On the island of Madeira, I was once even served a mixed drink made from the local wine, dark lager (as opposed to the more usual light) and powdered chocolate. The producer of the wine made the drink, and eyebrows were raised when I unblinkingly enjoyed it.

They were raised again the other day when Whitbread launched a beer called Fuggles Chocolate, but the idea is deliciously sensible. The company may, though, have erred in launching this as a dark, mild ale on draught in the pub; the chocolate would have been more life-enhancing as a strong stout in a liqueur bottle, to be served at dinner.

Still, I enjoyed Fuggles Chocolate. Its flavours reminded me of roasted nuts and grains as well as chocolate. It started with a touch of Bourneville (enhanced by the soft bitterness of the Fuggles hop), and finished with sweeter, fruitier flavours reminiscent of pears in chocolate sauce.

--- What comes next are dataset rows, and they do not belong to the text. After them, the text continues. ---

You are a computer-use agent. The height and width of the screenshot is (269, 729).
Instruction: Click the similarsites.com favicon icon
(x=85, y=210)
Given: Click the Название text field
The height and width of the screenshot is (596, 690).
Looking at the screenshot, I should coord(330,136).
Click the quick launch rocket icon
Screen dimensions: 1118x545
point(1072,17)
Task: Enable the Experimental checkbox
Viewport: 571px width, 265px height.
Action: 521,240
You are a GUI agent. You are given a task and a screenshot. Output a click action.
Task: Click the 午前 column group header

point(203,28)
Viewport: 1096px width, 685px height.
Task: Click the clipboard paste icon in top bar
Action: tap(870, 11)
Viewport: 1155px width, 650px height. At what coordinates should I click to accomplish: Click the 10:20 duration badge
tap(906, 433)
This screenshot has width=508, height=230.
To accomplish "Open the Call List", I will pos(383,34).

Chocolate essence was added in the production of the beer, but that was to gild the lily. Many dark beers made without the magic bean have flavours that mimic chocolate. These arise when the barley is turned into malt. This process of germination and kilning is the first step towards the release of fermentable sugars. Different levels of kilning provide a variety of flavours.

The pale malt used in golden lagers gives biscuity flavours; a stewing process will turn the grains a reddish colour for typical Northern brown ale; a higher kilning makes for chocolatey, coffee-ish characteristics such as those found in stouts. The last are known to brewers as chocolate malts.

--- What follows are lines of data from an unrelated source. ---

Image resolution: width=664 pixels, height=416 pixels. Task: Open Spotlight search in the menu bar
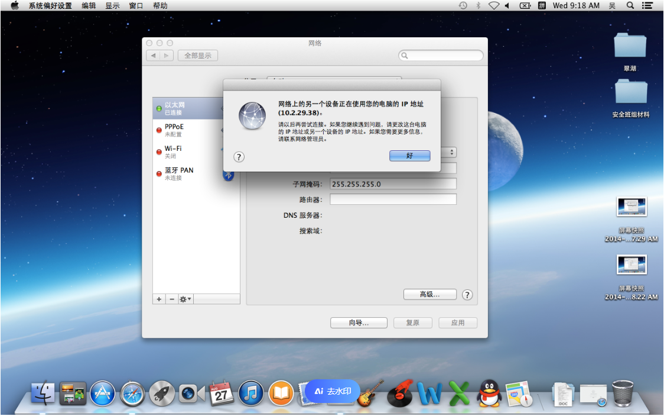tap(630, 6)
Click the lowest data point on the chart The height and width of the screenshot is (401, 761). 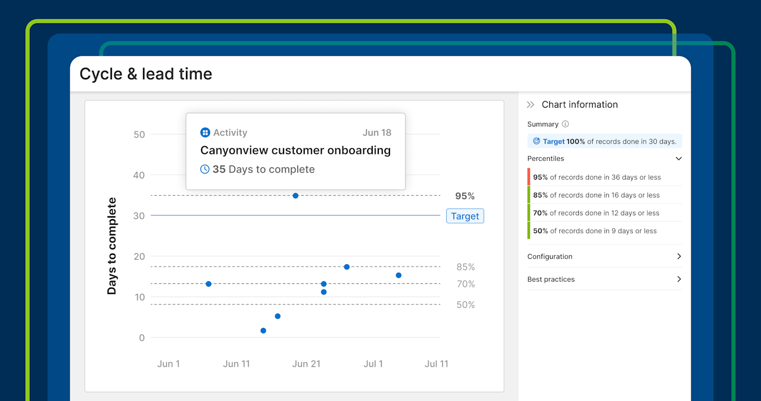[x=263, y=330]
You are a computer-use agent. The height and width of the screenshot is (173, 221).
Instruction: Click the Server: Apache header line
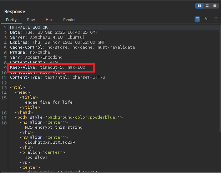coord(47,38)
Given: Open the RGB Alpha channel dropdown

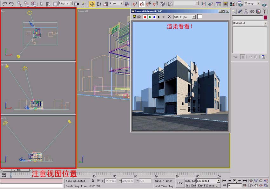Looking at the screenshot, I should 193,17.
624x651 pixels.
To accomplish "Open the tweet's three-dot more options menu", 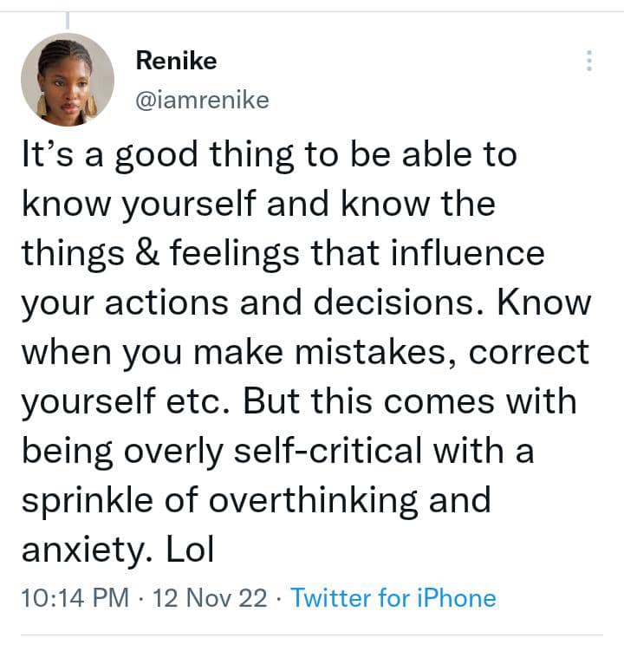I will [x=589, y=61].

Chocolatey malt flavours can be experienced in such widely available brews as Mackeson Stout (which also contains sugars derived from milk), the medium-dry Beamish and the toasty Murphy's. They are more pronounced in the oatmeal stouts (using that creamy grain) from Young's, in London, Samuel Smith, of Yorkshire, and two Scottish brewers, Broughton and Belhaven.

Stouts made with oats are a delightful accompaniment to that wintry Scottish dessert, Atholl brose, made from the same grain with cream, honey and whisky.

As well as its Oatmeal Stout, Samuel Smith's makes a powerful (7 per cent alcohol by volume) Imperial Stout. This style takes its name from its well-documented popularity at the tsars' court in St Petersburg. An even more potent (9.5-10.5) Imperial 'Russian' Stout is made by Courage's.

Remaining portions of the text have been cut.